Thursday, April 29, 2010

May Day Baskets and May Pole

May Day is Saturday.  It brings back many wonderful memories of my childhood, growing up in South Dakota.  I will talk about that later.  First, I want to share some information I found out about May Day.

I did not realize that May Day is a traditional holiday in many cultures:  Europe, England, Finland, Ireland, France, Scotland, Germany, Russia, and in this country.  I talked with someone who was raised in Hawaii and she told me, "Oh, yes, we celebrated there too."

May Day falls exactly half of a year from November 1.  It marks the end of winter.  In the Roman Catholic tradition, May is observed as Mary's month.

The tradition of  "the giving of May Baskets" is fading in popularity.  However, when I was a child, my mother and I made little baskets out of wallpaper scraps, cupcake papers, or cardboard.  We would fill them with candy or homemade cookies.  In late afternoon, she let me go to our neighbors' houses and I would put the basket by the door, knock, and run away.  I used to make little baskets with my children and they would do the same thing.  This tradition ended with their children.  There are just too many other things going on in our grandchildrens' lives. 
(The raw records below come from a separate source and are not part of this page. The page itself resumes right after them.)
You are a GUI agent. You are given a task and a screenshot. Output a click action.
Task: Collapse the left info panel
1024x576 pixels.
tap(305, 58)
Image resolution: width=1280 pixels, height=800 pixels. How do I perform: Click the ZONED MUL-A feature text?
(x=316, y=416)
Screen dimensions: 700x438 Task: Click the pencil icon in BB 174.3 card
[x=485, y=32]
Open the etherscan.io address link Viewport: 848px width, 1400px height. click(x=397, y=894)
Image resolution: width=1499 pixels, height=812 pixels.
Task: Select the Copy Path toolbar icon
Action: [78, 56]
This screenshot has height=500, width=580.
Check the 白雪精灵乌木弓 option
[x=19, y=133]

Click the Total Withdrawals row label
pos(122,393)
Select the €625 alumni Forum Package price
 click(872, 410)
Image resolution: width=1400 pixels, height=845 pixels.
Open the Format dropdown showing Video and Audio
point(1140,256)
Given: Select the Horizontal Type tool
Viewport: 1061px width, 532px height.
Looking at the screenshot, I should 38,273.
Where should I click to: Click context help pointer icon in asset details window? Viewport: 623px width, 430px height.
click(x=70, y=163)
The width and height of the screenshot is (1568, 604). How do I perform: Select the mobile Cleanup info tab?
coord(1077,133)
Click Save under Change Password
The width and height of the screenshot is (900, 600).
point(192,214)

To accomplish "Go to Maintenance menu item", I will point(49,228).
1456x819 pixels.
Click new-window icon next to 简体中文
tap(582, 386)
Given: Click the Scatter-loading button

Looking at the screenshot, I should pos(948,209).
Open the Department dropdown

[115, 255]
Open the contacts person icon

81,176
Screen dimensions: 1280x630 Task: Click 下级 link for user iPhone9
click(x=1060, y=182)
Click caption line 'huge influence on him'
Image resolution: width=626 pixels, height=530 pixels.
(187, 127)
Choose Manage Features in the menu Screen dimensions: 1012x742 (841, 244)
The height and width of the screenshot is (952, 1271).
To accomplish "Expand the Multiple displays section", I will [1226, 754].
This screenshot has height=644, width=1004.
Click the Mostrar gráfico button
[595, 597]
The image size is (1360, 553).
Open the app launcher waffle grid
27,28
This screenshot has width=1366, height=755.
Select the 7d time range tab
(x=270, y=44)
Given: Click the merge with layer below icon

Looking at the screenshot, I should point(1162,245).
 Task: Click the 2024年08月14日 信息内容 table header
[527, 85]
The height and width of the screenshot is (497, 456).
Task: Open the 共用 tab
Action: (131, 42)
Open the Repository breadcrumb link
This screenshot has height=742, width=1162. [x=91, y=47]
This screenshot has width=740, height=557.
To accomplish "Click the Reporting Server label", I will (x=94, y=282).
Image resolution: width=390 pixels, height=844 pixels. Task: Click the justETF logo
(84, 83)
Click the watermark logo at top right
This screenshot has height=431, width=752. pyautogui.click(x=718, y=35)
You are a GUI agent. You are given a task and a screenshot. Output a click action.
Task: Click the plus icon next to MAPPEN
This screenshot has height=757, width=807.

May Day is best known for its tradition of dancing the Maypole and crowning a Queen of May.
The only time I witnessed a "dancing around the Maypole" was when I attended a German Russian Heritage Fest in Redwood City, CA in 2002. I am guessing the pole was 12 feet high and it was decorated with flowers at the top.  The dancers each held a streamer and did a circle dance around the pole weaving in and out with the other dancers so that the different colors formed a pretty effect on the pole. 

A old tradition of the dancers was that the woman used the May Pole dance as an opportunity to show off their handmade wardrobe.     

May Day has been a traditional day of festivities throughout the centuries.  It is associated with towns and villages celebrating springtime fertility and revelry with village fetes and community gatherings.  Since May lst is the Feast of St. Philip & St. James, they became the patron saints of workers.

In rural areas of Germany, bonfires and wrapping of maypoles were held the night before May day when young people used this opportunity to party.  May 1, is also celebrated by the delivery of a tree covered in streamers to the house of a girl the night before.  The tree is typically from a love interest, though a tree wrapped only in white streamers is a sign of dislike.  In America, the may basket is left at someone's door, the giver rings the bell and runs away.  The person receiving the basket trys to catch the fleeing giver.  If caught the person gives them a kiss.  Sounds like a lot of fun.  Kids don't know what they are missing.

So, happy May Day to you and yours.  Think about keeping the tradition alive.  Make some May Baskets with your kids.